Stratigraphy is a major difficulty for flood geology. Sedimentary strata all over the world exhibit regularity of deposition and lines of demarcation, indicating that each rock layer was originally lithified under pressure from above, applied in such a way as not to destroy the intrinsic identity of the formation. Sequences of clearly distinguished strata often rise one upon the other, horizontally uniform and in thicknesses grading down to thin laminations. Such orderly structures seem to have been laid down slowly under non-violent conditions and not in the great flood because, as J. Laurence Kulp  observes in the article "Deluge Geology," in the Journal of the American Scientific Affiliation, 11, 1 "If the sedimentary rocks were once unconsolidated debris at the same time and the entire muddy mass was subjected to compressional stress the result would be a chaotic mixture of material" (p. 9).

Fossilization also compounds the problem, for countless fossils in rich variety are found in these sedimentary strata, and in formations very deep in the earth. Coal seams occur 4,000 feet below the surface, intercalated with layers of limestone, shale, or sandstone. Many fossil materials thus appear to have been deposited over much longer periods of time than the authors allow. They consider the oft-cited case of the successive fossil forests at Specimen Ridge in Yellowstone Park (pp. 418 ff.), and suggest that these fossil stumps were transported from other localities in waves, before each volcanic burial. Yet the forests appear to have grown all in their present location, one after the other, each being covered with volcanic ash which had then to be reduced to soil in which the roots of a new forest could eventually grow. There were more than thirty such successive forests; and after complete lithification the adjacent river had yet to erode its way down 2,000 feet to bring the whole structure to view.

Radiochemical methods of dating the age of the earth, such as that based upon the rate of disintegration of uranium, are believed by most writers to show an age so great as not to be "remotely comparable to the few thousand years implied by the Bible" (p. 343). The authors question the precision of these tests, but say that "there is no question that the vast majority of these geochronometers have given estimates of geologic age immensely greater than any possible estimate based on Biblical chronology. The radioactive estimates . . . usually yield age values measured in hundreds of millions of years and some up to three billions of years" (P. 333). The minerals, therefore, were created with an "appearance of age" (p. 345). "All these primeval clocks, since they were 'wound up' at the same time, were also set to 'read' the same time. Whatever this ,setting' was, we may call it the 'apparent age' of the earth, but the 'true age' of the earth can only be known by means of divine revelation" (p. 346). The reviewer would ask, what if the Bible does not tell us the age of the earth? Then we must allow for the possibility that the revelation of nature, in yielding the "apparent" age of the earth, may be entirely in harmony with the Scriptural account of creation.

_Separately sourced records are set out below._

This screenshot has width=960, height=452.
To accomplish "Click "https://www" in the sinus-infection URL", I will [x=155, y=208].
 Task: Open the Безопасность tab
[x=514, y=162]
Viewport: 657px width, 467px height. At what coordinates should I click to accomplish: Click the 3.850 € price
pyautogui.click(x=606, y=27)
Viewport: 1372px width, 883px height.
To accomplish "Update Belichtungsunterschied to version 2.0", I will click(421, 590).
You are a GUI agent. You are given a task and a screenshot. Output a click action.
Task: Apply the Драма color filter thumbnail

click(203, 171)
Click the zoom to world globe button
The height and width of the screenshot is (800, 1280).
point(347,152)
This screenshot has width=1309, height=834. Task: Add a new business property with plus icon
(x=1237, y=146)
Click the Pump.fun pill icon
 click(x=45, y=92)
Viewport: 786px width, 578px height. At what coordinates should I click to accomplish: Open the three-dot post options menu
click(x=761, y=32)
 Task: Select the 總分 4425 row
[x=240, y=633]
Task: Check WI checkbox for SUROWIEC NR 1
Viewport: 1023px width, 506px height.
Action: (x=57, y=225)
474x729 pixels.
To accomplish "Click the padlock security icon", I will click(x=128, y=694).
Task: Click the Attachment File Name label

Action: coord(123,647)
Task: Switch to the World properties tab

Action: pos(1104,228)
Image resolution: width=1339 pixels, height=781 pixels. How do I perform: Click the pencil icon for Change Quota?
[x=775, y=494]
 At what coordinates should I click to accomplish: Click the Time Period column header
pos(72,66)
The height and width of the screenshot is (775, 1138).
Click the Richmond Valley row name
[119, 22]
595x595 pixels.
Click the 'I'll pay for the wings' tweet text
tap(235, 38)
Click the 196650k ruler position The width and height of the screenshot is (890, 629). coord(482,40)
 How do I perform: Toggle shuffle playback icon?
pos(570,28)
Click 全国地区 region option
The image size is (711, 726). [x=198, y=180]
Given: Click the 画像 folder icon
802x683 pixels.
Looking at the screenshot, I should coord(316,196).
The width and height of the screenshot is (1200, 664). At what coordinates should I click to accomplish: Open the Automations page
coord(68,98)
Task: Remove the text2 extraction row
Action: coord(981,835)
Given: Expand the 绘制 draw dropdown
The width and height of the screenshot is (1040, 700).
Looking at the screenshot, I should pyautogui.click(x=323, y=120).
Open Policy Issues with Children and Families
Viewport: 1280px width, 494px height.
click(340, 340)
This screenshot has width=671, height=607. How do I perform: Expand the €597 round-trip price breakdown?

Many other geological, biological, and anthropological problems are discussed in the book, and interesting hypotheses are brought forward. There are excellent indexes. This volume will be valuable for reference on those issues which arise when we consider, as we must, the early history of the earth, of life, and of man.

Reviewed by Arthur W. Kuschke, Jr., Westminster Theological Seminary, Philadelphia. (Reprinted by permission from Westminster Theological Journal, 24:218-223, May 1962.)